*Extrait fourni*
^^^^

Publié le 18 novembre 2021 par : M. Acquaviva, M. Molac, M. Castellani, M. Colombani, M. Pupponi.
I. – À titre expérimental et pendant une durée de cinq ans à compter de la promulgation de la présente loi, l’Assemblée de Corse peut, par délibération, délimiter des périmètres dans lesquels peuvent être subordonnées à déclaration préalable, afin de lutter contre les spéculations foncière et immobilière, les aliénations à titre onéreux d’immeubles ou de parties d’immeubles bâtis et non bâtis en pleine propriété, en usufruit, en nue-propriété ou de la majorité des droits sociaux d’une société propriétaire principalement d’un ou plusieurs immeubles ou d’ensembles de droits sociaux situés sur tout ou partie de son territoire, dès lors que ces aliénations donnent lieu à une transaction supérieure ou égale à un montant déterminé au mètre carré par décret en Conseil d’État, pris après avis de l’Assemblée de Corse.
Est qualifiée d’aliénation à titre onéreux toute opération visant à transférer tout ou partie de la propriété d’un immeuble, que ce transfert prenne la forme d’une vente, d’un échange ou d’un apport en société.
Les acquisitions effectuées par des cohéritiers sur licitation amiable ou judiciaire et les cessions consenties à des parents ou alliés jusqu’au quatrième degré inclus, ou à des cohéritiers ou à leur conjoint survivant ainsi que les actes conclus entre indivisaires en application des articles 815‑14,815‑15 et 883 du code civil sont exclues de ce droit de préemption.
II. – Un droit de préemption sur les aliénations déclarées en application du I peut être exercé, au nom de la collectivité de Corse, par le président du conseil exécutif de Corse, qui peut le déléguer à un établissement public, dans les conditions fixées par l’Assemblée de Corse.
Pour des motifs d’intérêt général, dans le but de garantir l’exercice effectif du droit au logement des habitants en privilégiant l’accession sociale à la propriété et en favorisant la mixité sociale, d’encourager la construction de logements sociaux, de préserver l’accès aux services publics, de développer les réseaux, les infrastructures et les équipements ou de favoriser l’accueil, le maintien et l’extension des activités économiques, le président du conseil exécutif peut exercer ce droit de préemption, par décision motivée, dans un délai de deux mois à compter de la réception de la déclaration d’intention d’aliéner.

^^^^

*Données fournies*

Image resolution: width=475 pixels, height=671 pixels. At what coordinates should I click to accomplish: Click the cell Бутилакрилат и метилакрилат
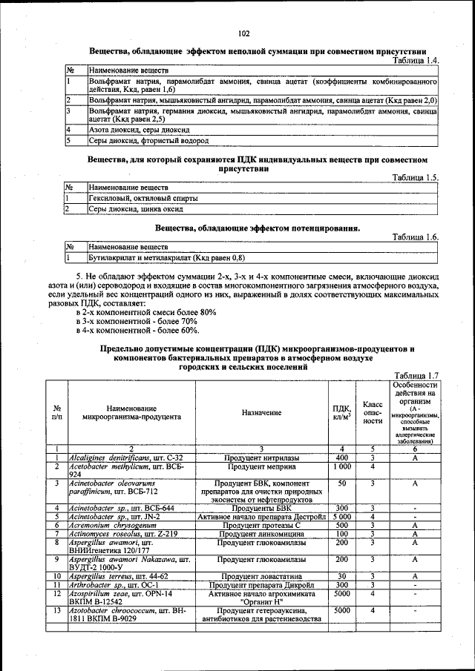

^^^^

*Objectif 1*
Répondez à ces questions sur l'extrait consacré au droit de préemption en Corse :
(a) Pendant combien de temps le dispositif s'applique-t-il à titre expérimental ?
(b) Quelles formes peut prendre le transfert de propriété dans une aliénation à titre onéreux ?
(c) De quel délai dispose le président du conseil exécutif pour exercer le droit de préemption ?
*Objectif 2*
Recopiez fidèlement, dans l'extrait consacré au droit de préemption en Corse, le passage qui va de « I. – À titre » jusqu'à « de l’Assemblée de Corse. ».
*Objectif 3*
Poursuivez le texte sur le droit de préemption en Corse après sa dernière phrase.
Le matériel ci-dessus ne sert à rien pour ce travail.

*Résultat attendu 1*
(a) Cinq ans à compter de la promulgation de la loi.
(b) Une vente, un échange ou un apport en société.
(c) Deux mois à compter de la réception de la déclaration d'intention d'aliéner.

*Résultat attendu 2*
I. – À titre expérimental et pendant une durée de cinq ans à compter de la promulgation de la présente loi, l’Assemblée de Corse peut, par délibération, délimiter des périmètres dans lesquels peuvent être subordonnées à déclaration préalable, afin de lutter contre les spéculations foncière et immobilière, les aliénations à titre onéreux d’immeubles ou de parties d’immeubles bâtis et non bâtis en pleine propriété, en usufruit, en nue-propriété ou de la majorité des droits sociaux d’une société propriétaire principalement d’un ou plusieurs immeubles ou d’ensembles de droits sociaux situés sur tout ou partie de son territoire, dès lors que ces aliénations donnent lieu à une transaction supérieure ou égale à un montant déterminé au mètre carré par décret en Conseil d’État, pris après avis de l’Assemblée de Corse.

*Résultat attendu 3*
Ce droit de préemption s’applique sans préjudice des droits de préemption mentionnés au titre Ier du livre II du code de l’urbanisme, qui ont un caractère prioritaire.
III. – Chaque aliénation mentionnée au I est subordonnée, à peine de nullité, à une déclaration d’intention d’aliéner faite par le propriétaire auprès de la collectivité de Corse selon les modalités définies à l’article L. 213‑2 du code de l’urbanisme.
À défaut d’accord amiable, le prix d’acquisition est fixé selon les modalités prévues aux articles L. 213‑4 à L. 213‑7 du même code. Toutefois, si ce prix ne lui convient pas, le cédant conserve la possibilité de renoncer à son opération.
Le silence du titulaire du droit de préemption à l’échéance du délai mentionné au deuxième alinéa du I bis du présent article vaut renonciation à l’exercice de son droit de préemption. L’aliénation peut alors être réalisée aux prix et conditions figurant dans la déclaration d’intention d’aliéner.
IV. – Le titulaire du droit de préemption doit, dans un délai de cinq ans à compter de la prise de possession du bien préempté, engager l’opération en vue de l’affectation du bien permettant d’atteindre l’un des buts mentionnés au deuxième alinéa du II, qui peut être différent de celui mentionné dans la décision de préemption.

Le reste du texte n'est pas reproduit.